▸ **TASK TO COMPLETE**
Update the part of the records that opens with the line containing "Where should I click to: Open the" and closes with the line containing "Screen dimensions: 890x252" by replacing "checkbox" with "check box" and changing nothing else. Return only those lines, without the pictures.

--- Start of INPUT MATERIAL ---

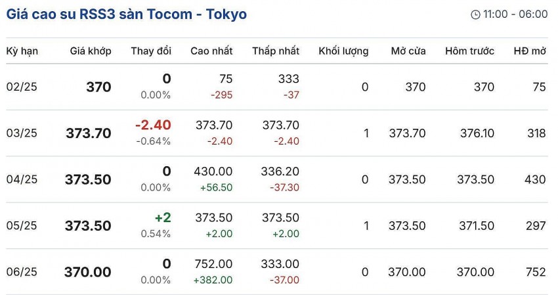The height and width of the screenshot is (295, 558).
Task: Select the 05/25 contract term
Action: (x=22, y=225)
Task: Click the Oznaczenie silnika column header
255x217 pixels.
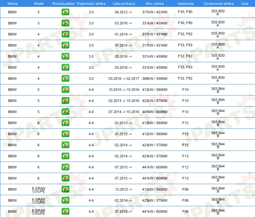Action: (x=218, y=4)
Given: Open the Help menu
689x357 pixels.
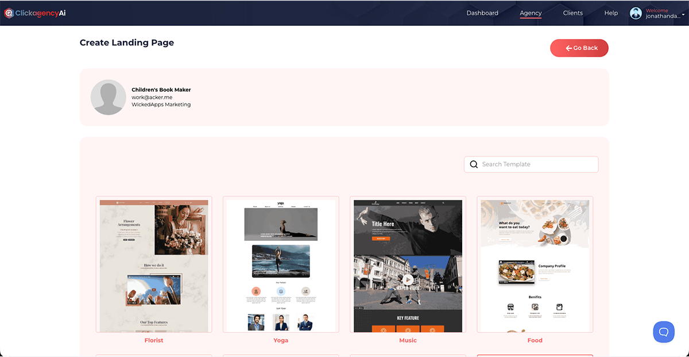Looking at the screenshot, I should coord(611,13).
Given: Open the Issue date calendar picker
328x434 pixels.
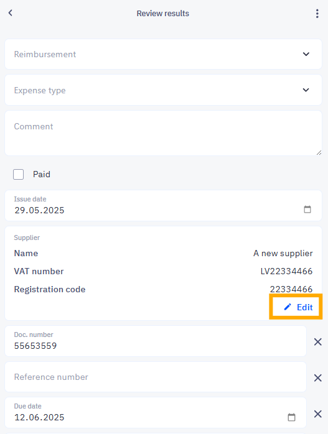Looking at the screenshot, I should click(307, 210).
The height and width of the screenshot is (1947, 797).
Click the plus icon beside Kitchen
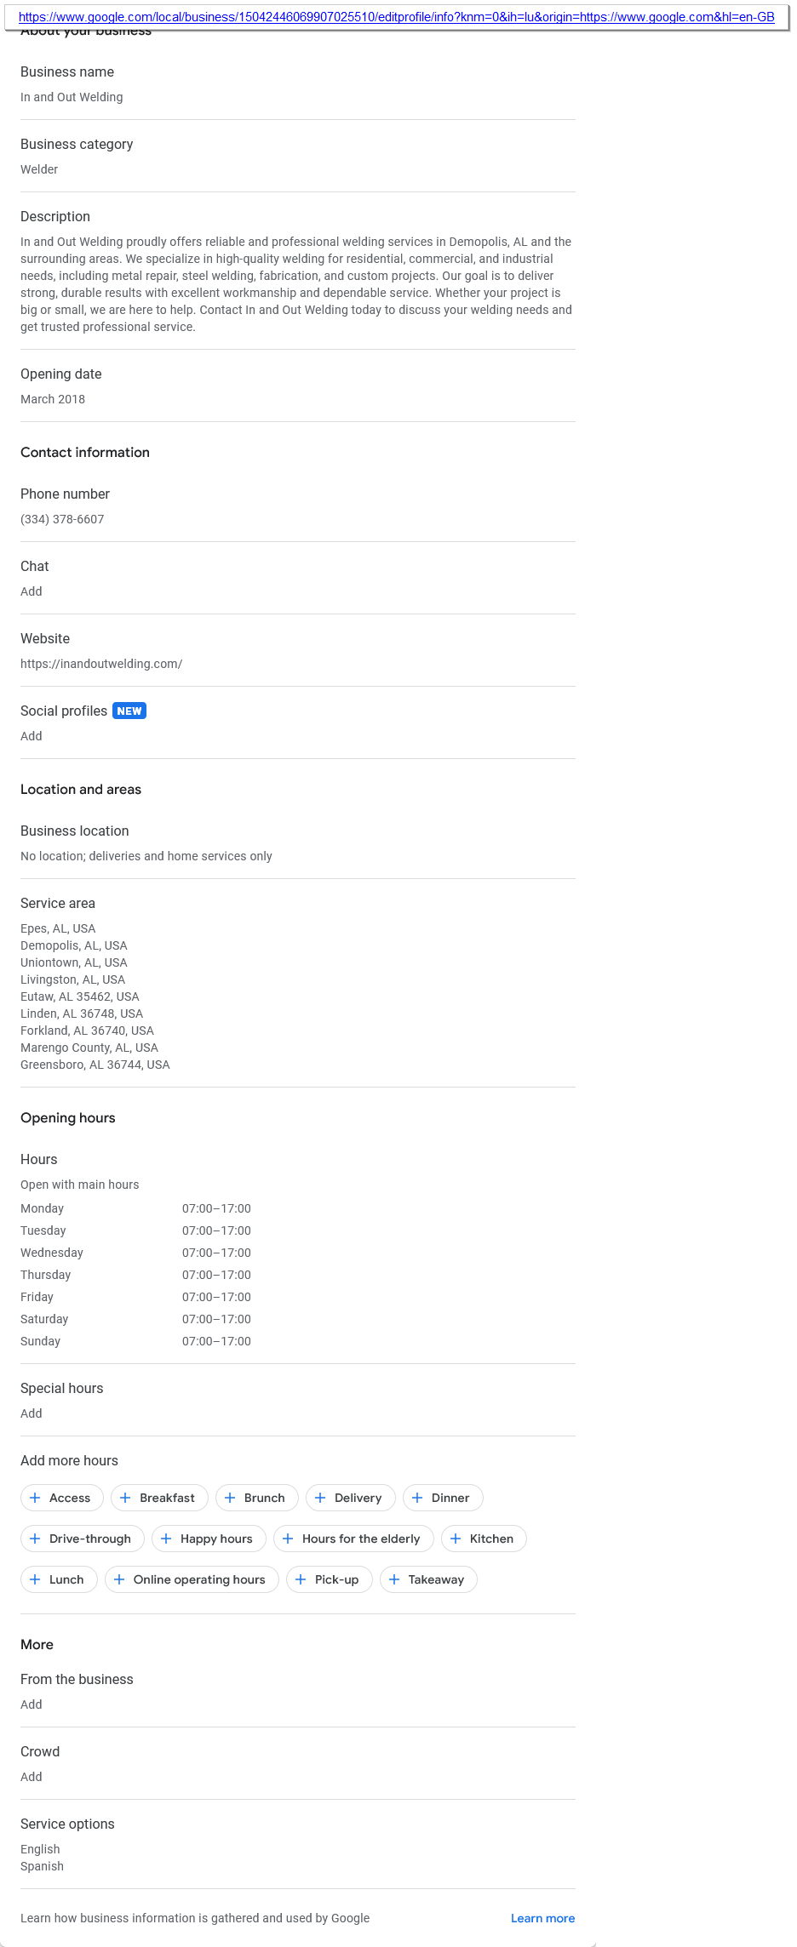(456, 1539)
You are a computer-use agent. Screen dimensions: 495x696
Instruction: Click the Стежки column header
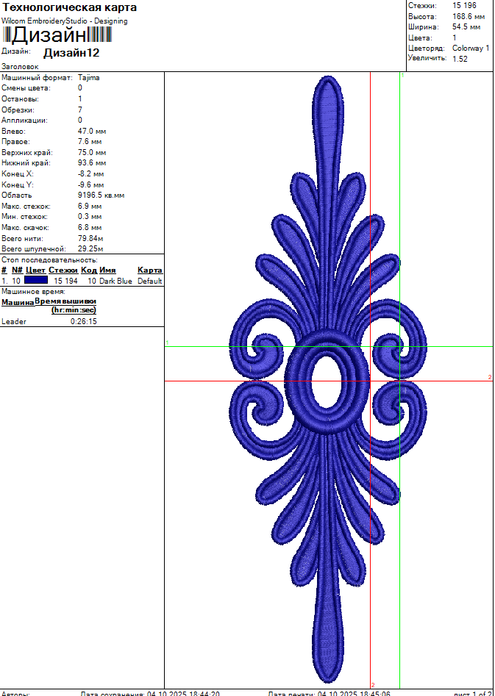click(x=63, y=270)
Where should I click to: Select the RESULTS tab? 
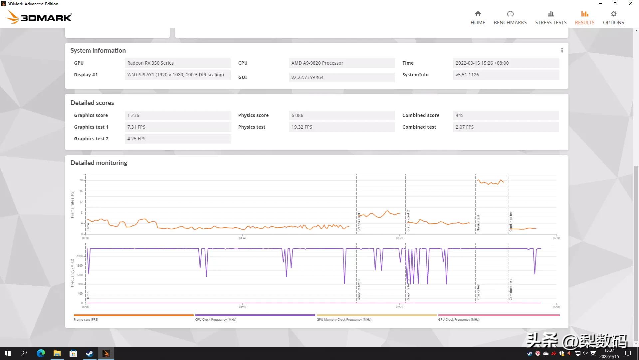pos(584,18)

--- End of INPUT MATERIAL ---
--- Start of INPUT MATERIAL ---

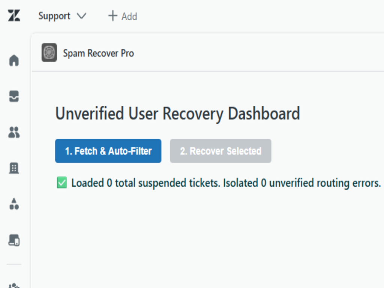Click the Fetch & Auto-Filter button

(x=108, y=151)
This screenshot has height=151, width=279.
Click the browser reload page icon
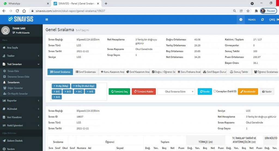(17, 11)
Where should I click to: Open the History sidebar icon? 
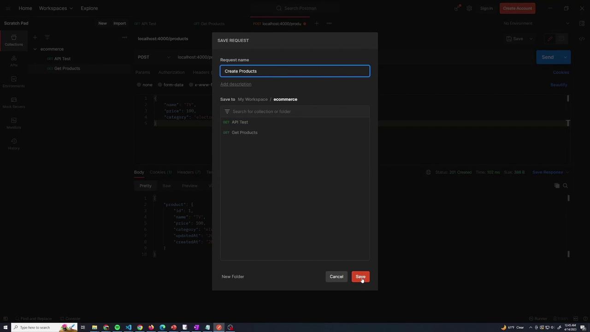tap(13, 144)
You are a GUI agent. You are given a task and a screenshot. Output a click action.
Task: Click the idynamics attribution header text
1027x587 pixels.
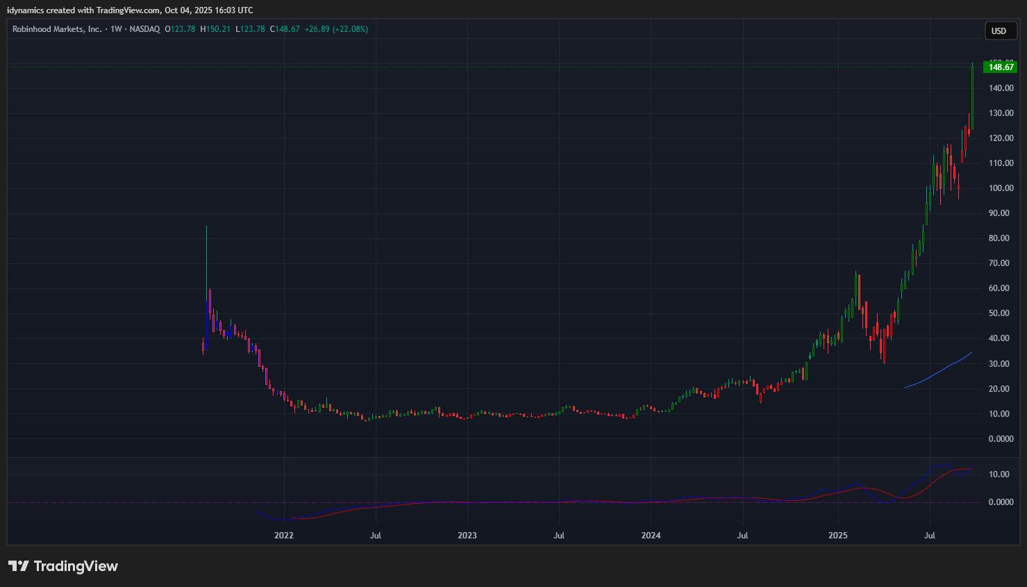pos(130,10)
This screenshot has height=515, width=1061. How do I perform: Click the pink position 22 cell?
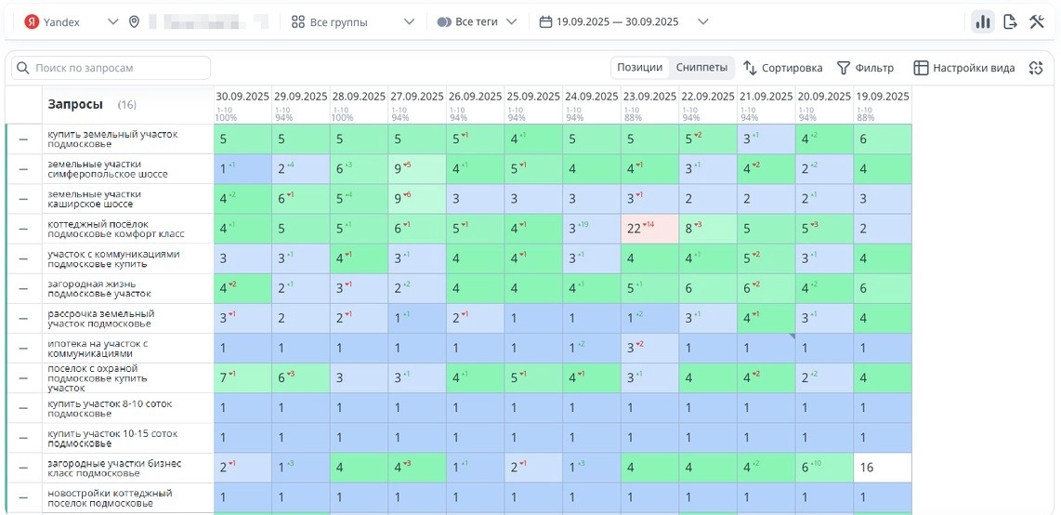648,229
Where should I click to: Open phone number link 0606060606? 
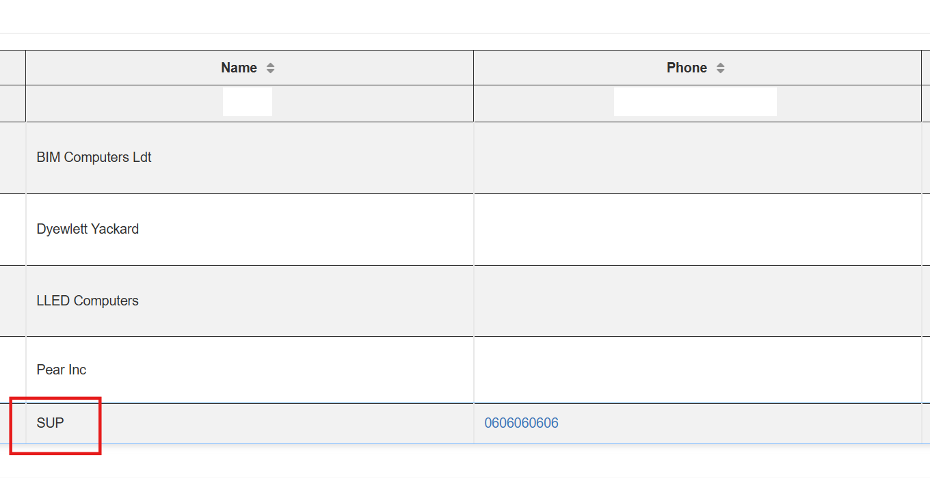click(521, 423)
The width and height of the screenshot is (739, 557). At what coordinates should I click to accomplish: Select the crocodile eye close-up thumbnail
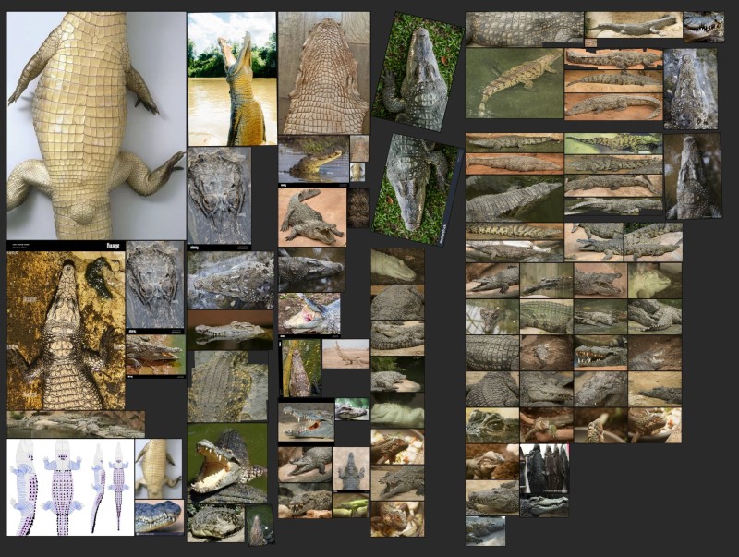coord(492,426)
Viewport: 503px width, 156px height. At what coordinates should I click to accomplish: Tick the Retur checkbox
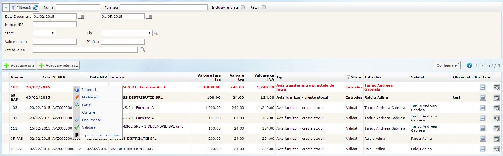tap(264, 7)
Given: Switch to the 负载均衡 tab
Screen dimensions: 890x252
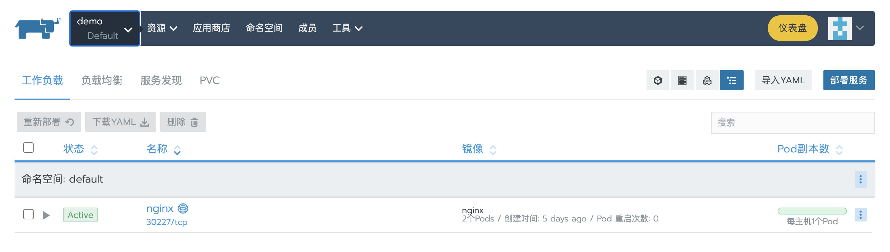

--- End of INPUT MATERIAL ---

▸ **EXPECTED ANSWER**
Where should I click to: Open the History sidebar icon? 
tap(13, 144)
You are a GUI agent. You are given a task and a screenshot. Output a click action.
Task: Click the idynamics attribution header text
1027x587 pixels.
pos(130,10)
This screenshot has height=515, width=1061. How do I perform: Click the pink position 22 cell?
648,229
Where should I click to: Open phone number link 0606060606? 
click(521, 423)
The width and height of the screenshot is (739, 557). At what coordinates should I click to accomplish: Select the crocodile eye close-up thumbnail
coord(492,426)
Viewport: 503px width, 156px height. At what coordinates should I click to accomplish: Tick the Retur check box
tap(264, 7)
Given: Switch to the 负载均衡 tab
Screen dimensions: 890x252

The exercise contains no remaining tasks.